◆ TASK TO CARRY OUT: Search the data for the word "Jackery". Reproduce every line where it is found.

[Pixel coordinate grounding data]

-=-=-

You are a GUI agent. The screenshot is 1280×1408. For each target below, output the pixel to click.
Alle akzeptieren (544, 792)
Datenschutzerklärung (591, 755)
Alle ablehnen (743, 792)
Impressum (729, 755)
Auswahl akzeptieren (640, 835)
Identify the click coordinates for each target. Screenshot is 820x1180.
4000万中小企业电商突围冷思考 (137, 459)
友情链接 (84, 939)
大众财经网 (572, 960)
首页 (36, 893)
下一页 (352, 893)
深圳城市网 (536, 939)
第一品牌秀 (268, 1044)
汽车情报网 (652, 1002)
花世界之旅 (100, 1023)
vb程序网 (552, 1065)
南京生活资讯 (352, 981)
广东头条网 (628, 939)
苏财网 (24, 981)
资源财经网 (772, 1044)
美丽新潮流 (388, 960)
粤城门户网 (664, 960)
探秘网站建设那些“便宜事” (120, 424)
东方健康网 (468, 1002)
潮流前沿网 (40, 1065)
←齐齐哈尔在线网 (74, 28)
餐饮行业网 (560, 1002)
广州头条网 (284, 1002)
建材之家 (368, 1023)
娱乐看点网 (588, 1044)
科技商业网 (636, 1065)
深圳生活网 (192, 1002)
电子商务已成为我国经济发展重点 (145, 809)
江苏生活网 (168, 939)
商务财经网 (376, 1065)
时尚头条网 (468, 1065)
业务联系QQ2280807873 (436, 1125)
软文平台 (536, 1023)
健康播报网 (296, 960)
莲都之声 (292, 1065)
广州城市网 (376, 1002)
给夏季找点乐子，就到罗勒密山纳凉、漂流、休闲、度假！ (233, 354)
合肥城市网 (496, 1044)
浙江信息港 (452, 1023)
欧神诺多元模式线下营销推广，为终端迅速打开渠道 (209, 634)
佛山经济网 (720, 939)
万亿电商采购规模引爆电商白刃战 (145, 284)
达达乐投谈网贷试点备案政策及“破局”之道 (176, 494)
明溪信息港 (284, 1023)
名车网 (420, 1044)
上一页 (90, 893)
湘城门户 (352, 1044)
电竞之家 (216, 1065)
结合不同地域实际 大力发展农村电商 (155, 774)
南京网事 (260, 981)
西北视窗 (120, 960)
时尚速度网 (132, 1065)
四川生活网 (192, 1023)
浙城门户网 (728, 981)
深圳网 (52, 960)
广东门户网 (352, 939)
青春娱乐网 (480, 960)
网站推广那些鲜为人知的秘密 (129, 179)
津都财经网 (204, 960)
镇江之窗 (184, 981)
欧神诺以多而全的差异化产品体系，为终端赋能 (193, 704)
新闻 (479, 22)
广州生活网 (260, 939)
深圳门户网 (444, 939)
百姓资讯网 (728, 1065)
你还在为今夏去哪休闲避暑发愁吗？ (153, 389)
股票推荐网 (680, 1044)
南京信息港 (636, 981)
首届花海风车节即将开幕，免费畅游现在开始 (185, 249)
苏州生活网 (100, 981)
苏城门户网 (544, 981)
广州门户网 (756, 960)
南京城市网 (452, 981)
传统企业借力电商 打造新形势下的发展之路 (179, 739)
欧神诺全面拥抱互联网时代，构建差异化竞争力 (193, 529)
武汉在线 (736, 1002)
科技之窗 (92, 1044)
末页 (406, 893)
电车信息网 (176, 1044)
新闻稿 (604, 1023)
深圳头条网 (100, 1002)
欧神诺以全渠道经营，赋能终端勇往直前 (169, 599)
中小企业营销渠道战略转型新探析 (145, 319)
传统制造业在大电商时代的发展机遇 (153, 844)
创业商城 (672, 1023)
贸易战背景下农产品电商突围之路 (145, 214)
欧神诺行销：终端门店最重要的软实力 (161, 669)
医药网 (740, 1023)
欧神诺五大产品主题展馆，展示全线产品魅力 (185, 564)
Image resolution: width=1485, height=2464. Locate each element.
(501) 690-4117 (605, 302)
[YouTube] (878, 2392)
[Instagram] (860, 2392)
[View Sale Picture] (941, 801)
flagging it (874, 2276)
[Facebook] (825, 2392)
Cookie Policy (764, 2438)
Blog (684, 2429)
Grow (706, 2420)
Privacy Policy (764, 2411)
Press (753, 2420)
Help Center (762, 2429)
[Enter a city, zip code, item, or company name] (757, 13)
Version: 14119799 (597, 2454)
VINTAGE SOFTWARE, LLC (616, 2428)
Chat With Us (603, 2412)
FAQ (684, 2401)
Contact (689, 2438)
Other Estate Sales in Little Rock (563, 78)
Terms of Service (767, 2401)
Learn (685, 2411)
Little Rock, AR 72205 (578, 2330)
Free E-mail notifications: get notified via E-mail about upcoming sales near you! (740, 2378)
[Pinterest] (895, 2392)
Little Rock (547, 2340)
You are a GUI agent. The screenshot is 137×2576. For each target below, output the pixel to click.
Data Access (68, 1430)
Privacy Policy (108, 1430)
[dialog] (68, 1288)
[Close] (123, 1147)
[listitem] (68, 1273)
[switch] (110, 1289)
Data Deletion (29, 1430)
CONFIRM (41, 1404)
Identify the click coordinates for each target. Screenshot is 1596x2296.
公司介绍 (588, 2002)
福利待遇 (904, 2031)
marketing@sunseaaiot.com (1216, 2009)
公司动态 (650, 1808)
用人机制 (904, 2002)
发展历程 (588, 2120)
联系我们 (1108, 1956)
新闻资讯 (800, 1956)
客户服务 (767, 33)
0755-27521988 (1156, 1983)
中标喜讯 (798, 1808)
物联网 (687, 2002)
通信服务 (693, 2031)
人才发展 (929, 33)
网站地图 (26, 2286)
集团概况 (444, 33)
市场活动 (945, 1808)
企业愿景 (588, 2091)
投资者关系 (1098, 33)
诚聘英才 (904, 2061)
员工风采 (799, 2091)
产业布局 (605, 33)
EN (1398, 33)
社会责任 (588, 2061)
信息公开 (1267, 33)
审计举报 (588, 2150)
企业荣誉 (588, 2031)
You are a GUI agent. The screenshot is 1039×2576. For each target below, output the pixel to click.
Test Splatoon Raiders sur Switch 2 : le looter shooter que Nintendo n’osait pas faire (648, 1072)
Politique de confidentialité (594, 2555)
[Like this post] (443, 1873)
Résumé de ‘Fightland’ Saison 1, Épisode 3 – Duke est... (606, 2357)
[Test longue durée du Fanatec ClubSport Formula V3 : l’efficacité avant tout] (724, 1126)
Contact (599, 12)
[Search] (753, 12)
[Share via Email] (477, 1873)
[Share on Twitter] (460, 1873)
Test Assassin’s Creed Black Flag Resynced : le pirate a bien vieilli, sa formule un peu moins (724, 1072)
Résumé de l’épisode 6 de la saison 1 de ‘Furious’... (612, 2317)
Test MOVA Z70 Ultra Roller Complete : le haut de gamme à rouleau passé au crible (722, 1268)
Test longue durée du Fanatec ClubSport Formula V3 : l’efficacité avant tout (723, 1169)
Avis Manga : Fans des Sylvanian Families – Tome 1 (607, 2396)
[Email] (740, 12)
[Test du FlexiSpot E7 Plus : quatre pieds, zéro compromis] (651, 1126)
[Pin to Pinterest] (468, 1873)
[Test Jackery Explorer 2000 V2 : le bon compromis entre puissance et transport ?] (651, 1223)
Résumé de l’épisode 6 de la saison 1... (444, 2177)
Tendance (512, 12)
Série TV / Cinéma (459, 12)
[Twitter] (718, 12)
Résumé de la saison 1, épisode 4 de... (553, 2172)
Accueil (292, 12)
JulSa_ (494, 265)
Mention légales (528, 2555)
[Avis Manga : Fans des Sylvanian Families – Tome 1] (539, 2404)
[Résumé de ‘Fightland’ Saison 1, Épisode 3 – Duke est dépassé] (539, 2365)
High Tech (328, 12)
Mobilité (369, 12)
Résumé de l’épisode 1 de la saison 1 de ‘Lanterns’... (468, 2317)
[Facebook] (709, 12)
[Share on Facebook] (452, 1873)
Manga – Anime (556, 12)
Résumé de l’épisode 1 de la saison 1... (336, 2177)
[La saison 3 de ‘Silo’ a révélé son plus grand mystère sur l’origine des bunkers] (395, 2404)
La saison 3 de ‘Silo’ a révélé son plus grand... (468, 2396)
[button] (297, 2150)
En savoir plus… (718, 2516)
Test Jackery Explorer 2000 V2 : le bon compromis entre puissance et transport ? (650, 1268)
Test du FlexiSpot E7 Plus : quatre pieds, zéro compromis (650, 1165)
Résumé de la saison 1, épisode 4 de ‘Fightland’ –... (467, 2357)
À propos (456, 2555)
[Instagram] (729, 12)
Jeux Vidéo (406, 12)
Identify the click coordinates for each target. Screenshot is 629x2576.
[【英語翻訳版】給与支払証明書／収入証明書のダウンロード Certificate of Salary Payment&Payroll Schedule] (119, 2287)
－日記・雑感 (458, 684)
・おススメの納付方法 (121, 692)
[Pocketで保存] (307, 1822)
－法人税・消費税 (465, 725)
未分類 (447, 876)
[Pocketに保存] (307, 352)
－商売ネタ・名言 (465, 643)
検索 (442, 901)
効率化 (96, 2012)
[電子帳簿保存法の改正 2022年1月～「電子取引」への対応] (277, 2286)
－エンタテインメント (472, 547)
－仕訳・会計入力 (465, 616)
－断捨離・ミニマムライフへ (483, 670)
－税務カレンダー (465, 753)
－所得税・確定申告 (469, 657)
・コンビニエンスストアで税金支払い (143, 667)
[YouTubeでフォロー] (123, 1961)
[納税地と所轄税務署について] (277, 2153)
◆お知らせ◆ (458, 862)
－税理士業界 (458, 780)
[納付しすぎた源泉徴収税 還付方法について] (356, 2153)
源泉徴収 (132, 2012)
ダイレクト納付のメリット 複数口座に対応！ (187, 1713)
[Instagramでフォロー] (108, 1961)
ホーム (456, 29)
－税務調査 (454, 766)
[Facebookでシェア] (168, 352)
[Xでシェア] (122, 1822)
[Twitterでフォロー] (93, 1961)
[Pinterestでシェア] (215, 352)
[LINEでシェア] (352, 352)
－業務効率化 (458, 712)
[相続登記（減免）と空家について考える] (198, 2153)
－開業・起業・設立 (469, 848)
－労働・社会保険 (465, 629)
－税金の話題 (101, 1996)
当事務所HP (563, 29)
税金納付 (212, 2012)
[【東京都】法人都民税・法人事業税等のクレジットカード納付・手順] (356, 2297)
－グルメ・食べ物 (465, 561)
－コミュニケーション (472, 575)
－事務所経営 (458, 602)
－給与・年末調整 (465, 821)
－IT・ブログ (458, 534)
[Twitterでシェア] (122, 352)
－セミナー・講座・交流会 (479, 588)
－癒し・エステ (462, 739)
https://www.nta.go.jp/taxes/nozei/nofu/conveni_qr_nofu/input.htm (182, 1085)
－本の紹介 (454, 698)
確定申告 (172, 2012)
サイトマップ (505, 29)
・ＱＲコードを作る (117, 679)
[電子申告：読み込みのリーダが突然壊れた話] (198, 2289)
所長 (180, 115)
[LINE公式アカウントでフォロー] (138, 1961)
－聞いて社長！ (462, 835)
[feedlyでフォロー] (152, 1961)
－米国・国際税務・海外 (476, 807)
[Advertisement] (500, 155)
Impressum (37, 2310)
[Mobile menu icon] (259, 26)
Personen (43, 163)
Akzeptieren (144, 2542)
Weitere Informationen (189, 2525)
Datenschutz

-=-=-

◆ EXERCISE ANSWER:
[Test Jackery Explorer 2000 V2 : le bon compromis entre puissance et transport ?] (651, 1223)
Test Jackery Explorer 2000 V2 : le bon compromis entre puissance et transport ? (650, 1268)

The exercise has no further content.